While people think that plant-based fibers are good for the environment, that is not necessarily the case. A lot of water and other resources can go into growing them (such as in the case of cotton). But Mr. Leaño made a point about the sustainable qualities of bamboo: it’s a carbon sink, which means it absorbs more carbon dioxide than it releases. It is also classified as an agriculture by-product, instead of a fiber crop that has to be tended (again, like cotton). “What we’re doing is substituting every single kilogram of cotton that we possibly can,” he said. This is because the weaving machines in the country are designed to process cotton fiber, which is why bamboo at present needs to be blended with it. Finally, bamboo has a fiber recovery of 30%, which means that for one kilogram of bamboo in its raw form yields 300 grams of fiber, more than the rate of abaca, for example, which only yields 20 grams per kilogram.
According to a chart supplied to us, bamboo rises up in the value chain from P250 in its first processing to P512 per yard in its final form. As for the quantities they have, they can supply orders for up to 100 yards. He calculates that at these prices, one can have a bamboo barong for less than P2,000. The strategy right now for the DoST-PTRI is to promote bamboo through a trickle-down approach: “Fashion always starts from class to mass. Hindi pwedeng mass to class. It will never happen, it will never sell.”
However, he said, “Eventually, it will become in a way, scalable to a certain mass level.” He believes this will happen in a matter of a few years. This while reminding that the price of the bamboo fiber has everything to do with providing livelihood for the farmers and the other workers who process the plant. The agency has opened Bamboo Textile Fiber Innovation Hubs in Abra, Isabela, La Union, and Bukidnon, with others planned in Pangasinan, Leyte, Antique, and other regions. “This is not just about fashion, about looking good. More importantly, at the core of what we’re doing is being able to make a difference.”
The DoST-PTRI is also working on developing other plant-based textiles.
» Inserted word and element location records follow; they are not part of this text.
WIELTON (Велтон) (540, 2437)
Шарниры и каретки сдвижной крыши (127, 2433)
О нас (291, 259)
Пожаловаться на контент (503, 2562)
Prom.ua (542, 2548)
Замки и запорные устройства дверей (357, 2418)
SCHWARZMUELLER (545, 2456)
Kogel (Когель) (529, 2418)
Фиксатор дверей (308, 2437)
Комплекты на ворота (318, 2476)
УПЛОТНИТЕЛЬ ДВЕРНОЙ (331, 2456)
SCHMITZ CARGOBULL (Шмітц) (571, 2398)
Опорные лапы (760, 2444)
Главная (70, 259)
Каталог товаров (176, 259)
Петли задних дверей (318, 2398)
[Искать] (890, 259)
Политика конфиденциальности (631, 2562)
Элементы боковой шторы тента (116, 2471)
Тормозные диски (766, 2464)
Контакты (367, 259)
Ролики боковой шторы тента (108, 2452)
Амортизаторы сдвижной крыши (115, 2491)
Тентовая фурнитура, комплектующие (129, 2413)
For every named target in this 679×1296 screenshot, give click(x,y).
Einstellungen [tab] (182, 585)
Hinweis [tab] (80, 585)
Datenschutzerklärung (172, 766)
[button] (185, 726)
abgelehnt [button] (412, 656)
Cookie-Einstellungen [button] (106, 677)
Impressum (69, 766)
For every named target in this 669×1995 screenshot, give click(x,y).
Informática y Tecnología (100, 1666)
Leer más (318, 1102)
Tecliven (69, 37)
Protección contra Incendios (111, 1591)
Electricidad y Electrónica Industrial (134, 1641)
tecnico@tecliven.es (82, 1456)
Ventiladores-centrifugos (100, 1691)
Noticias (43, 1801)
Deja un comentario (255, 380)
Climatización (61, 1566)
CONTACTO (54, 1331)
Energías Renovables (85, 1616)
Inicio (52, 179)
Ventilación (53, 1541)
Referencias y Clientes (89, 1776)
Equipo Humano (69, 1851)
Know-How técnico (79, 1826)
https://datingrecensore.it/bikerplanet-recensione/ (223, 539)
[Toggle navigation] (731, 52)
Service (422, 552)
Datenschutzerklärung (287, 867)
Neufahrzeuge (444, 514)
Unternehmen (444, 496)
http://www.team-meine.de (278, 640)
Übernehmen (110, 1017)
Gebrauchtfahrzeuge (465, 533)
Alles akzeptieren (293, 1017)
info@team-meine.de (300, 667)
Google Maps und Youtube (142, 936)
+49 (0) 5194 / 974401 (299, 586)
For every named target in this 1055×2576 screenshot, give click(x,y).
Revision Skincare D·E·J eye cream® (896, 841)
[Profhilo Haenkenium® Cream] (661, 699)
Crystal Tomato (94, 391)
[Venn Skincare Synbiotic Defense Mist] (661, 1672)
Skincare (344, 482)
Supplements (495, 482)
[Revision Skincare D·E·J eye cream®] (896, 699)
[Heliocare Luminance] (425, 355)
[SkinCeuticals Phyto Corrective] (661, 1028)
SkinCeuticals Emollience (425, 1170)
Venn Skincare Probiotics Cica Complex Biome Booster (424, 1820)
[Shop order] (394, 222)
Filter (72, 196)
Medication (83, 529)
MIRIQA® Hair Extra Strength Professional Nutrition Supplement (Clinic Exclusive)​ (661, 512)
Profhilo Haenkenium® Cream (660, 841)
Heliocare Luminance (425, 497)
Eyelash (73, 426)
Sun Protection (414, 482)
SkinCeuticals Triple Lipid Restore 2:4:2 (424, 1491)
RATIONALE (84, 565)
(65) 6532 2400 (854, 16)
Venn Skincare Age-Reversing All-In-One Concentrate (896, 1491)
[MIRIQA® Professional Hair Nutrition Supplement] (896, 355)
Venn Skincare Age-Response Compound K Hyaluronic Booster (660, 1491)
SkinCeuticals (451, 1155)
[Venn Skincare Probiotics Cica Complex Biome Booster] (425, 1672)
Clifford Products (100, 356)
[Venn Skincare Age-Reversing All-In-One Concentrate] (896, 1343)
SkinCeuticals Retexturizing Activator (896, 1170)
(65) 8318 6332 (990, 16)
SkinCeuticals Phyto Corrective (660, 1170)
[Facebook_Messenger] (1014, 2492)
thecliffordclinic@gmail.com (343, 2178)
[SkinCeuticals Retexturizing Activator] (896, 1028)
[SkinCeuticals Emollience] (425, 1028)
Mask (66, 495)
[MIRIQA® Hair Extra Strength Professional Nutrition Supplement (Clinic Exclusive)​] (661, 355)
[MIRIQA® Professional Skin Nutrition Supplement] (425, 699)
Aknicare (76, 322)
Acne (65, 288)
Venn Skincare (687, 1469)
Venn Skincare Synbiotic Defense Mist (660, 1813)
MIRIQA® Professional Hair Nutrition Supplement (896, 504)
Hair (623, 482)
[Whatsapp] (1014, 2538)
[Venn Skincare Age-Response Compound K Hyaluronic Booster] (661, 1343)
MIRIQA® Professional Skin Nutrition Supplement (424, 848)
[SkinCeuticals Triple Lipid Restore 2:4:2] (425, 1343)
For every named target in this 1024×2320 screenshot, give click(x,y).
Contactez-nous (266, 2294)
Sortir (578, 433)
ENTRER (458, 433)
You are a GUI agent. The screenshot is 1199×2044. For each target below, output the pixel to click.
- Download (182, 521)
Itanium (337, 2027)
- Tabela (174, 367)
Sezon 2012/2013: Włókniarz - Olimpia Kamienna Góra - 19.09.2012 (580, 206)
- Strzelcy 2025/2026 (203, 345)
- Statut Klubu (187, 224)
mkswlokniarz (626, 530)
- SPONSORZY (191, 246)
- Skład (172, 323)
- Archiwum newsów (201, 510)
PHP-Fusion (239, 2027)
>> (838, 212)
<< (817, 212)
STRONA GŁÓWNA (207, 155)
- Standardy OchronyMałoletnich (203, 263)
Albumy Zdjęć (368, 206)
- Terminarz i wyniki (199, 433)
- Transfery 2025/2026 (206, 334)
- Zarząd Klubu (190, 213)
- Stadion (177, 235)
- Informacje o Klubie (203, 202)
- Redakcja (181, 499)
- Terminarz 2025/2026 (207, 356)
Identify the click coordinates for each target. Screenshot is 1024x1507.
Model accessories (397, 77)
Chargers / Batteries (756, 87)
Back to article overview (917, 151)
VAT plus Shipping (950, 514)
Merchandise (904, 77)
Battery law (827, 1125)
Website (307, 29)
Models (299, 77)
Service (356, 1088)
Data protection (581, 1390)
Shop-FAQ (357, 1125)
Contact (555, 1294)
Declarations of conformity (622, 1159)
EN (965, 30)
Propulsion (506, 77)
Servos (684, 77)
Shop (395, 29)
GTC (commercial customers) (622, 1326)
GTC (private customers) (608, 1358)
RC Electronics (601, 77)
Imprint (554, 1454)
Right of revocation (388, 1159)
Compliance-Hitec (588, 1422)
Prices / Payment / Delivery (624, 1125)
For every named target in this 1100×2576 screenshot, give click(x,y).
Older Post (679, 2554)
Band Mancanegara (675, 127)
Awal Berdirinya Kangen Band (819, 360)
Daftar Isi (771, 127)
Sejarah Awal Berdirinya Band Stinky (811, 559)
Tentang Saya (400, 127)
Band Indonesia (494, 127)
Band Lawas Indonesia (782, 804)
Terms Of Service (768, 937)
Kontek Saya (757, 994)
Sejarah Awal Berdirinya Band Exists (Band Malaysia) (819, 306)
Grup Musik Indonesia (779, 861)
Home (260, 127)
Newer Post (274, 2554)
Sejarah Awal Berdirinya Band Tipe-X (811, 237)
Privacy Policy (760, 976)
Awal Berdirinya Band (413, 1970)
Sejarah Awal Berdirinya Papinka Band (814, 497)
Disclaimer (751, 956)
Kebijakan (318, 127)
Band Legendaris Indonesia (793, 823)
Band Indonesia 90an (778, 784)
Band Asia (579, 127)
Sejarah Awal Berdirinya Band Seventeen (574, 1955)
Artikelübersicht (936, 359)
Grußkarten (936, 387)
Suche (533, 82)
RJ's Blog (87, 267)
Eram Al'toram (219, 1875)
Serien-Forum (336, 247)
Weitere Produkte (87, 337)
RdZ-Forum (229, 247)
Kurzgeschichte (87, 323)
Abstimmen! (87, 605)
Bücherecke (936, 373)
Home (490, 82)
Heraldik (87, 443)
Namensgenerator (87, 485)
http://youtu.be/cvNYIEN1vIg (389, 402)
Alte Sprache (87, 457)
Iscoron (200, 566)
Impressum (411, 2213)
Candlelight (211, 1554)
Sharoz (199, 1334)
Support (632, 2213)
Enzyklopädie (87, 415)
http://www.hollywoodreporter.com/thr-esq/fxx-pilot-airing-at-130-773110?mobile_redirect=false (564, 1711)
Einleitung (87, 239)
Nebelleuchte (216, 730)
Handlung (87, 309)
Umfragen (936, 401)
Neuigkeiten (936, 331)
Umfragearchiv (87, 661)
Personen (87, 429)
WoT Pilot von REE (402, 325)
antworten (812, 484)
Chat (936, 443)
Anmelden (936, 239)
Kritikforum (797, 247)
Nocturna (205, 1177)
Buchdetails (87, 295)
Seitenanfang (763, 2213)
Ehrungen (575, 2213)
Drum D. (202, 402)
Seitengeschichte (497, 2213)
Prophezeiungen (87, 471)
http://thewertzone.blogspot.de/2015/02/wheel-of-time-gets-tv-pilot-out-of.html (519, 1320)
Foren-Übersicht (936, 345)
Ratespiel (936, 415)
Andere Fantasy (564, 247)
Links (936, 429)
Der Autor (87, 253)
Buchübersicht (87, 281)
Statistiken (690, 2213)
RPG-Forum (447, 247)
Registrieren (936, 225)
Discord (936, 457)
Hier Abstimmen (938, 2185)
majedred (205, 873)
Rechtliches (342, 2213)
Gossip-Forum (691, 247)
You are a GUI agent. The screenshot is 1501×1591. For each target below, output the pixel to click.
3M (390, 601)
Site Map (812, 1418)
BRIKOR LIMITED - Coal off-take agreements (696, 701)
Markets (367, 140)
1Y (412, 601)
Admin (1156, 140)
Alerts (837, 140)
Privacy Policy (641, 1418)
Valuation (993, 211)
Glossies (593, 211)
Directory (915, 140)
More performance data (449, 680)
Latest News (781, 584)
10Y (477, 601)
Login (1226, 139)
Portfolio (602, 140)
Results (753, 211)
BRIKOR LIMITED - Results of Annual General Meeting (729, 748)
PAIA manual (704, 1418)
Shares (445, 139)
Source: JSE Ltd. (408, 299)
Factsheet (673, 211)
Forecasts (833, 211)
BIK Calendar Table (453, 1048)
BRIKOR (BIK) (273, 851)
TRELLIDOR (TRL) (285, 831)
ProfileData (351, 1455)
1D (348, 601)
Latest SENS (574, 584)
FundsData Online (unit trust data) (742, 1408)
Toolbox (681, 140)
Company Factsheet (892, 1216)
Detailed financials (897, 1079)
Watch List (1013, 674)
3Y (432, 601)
These include the vegetable saluyot (Corchorus olitorius, under the family Malvaceae; making it related to cotton). Known as a source of jute, the annual plant leaves its bark behind when it dies, which is what they’re working with). According to Mr. Leaño, the saluyot-based fiber has a texture akin to ramie (a fiber whose use they’re also trying to revive). Other projects include making textiles with water hyacinth, a plant that can sometimes cause disaster when it grows in excess due to their propensity to clog waterways. “Let’s give it about two to three years. Maybe we’ll be launching these very soon,” he said.
The Kawayarn exhibit will run until Sept. 30 at the Tela Gallery at the DoST-PTRI complex in Taguig.